■ TRY IT: Every entry, from first to last, must be written out exactly.

[Collected data]
_ _ _ _ _ _ _
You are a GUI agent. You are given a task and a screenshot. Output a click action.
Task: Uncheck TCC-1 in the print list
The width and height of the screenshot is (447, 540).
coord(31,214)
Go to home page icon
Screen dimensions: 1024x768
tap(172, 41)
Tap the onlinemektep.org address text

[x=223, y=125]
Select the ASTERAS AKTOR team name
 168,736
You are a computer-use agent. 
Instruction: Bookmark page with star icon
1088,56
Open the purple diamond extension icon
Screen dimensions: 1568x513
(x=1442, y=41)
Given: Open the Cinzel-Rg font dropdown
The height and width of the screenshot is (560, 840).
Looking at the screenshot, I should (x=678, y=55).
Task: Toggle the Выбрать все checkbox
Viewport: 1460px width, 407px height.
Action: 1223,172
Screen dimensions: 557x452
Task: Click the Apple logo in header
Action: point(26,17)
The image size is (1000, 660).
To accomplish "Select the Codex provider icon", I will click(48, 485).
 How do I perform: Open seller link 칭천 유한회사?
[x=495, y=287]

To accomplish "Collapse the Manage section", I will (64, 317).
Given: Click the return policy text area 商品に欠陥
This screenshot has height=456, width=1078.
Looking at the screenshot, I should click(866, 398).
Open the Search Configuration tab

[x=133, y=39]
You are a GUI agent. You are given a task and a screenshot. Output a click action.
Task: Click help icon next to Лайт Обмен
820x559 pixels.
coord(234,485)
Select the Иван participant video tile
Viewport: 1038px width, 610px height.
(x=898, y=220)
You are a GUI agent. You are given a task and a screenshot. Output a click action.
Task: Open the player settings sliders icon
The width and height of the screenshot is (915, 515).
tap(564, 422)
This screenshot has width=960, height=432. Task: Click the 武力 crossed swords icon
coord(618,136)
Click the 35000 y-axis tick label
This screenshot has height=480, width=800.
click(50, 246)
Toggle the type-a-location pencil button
_ _ _ _ _ _ _
■ COMPLETED TASK:
You are a GUI agent. You are given a task and a screenshot. Output a click action.
Task: Uncheck TCC-1 in the print list
The width and height of the screenshot is (447, 540).
coord(31,214)
Go to home page icon
Screen dimensions: 1024x768
tap(172, 41)
Tap the onlinemektep.org address text

[x=223, y=125]
Select the ASTERAS AKTOR team name
 168,736
You are a computer-use agent. 
Instruction: Bookmark page with star icon
1088,56
Open the purple diamond extension icon
Screen dimensions: 1568x513
(x=1442, y=41)
Given: Open the Cinzel-Rg font dropdown
The height and width of the screenshot is (560, 840).
Looking at the screenshot, I should (x=678, y=55).
Task: Toggle the Выбрать все checkbox
Viewport: 1460px width, 407px height.
Action: 1223,172
Screen dimensions: 557x452
Task: Click the Apple logo in header
Action: point(26,17)
The image size is (1000, 660).
To accomplish "Select the Codex provider icon", I will click(48, 485).
 How do I perform: Open seller link 칭천 유한회사?
[x=495, y=287]

To accomplish "Collapse the Manage section", I will (64, 317).
Given: Click the return policy text area 商品に欠陥
This screenshot has height=456, width=1078.
Looking at the screenshot, I should click(866, 398).
Open the Search Configuration tab

[x=133, y=39]
You are a GUI agent. You are given a task and a screenshot. Output a click action.
Task: Click help icon next to Лайт Обмен
820x559 pixels.
coord(234,485)
Select the Иван participant video tile
Viewport: 1038px width, 610px height.
(x=898, y=220)
You are a GUI agent. You are given a task and a screenshot. Output a click action.
Task: Open the player settings sliders icon
The width and height of the screenshot is (915, 515).
tap(564, 422)
This screenshot has width=960, height=432. Task: Click the 武力 crossed swords icon
coord(618,136)
Click the 35000 y-axis tick label
This screenshot has height=480, width=800.
click(50, 246)
Toggle the type-a-location pencil button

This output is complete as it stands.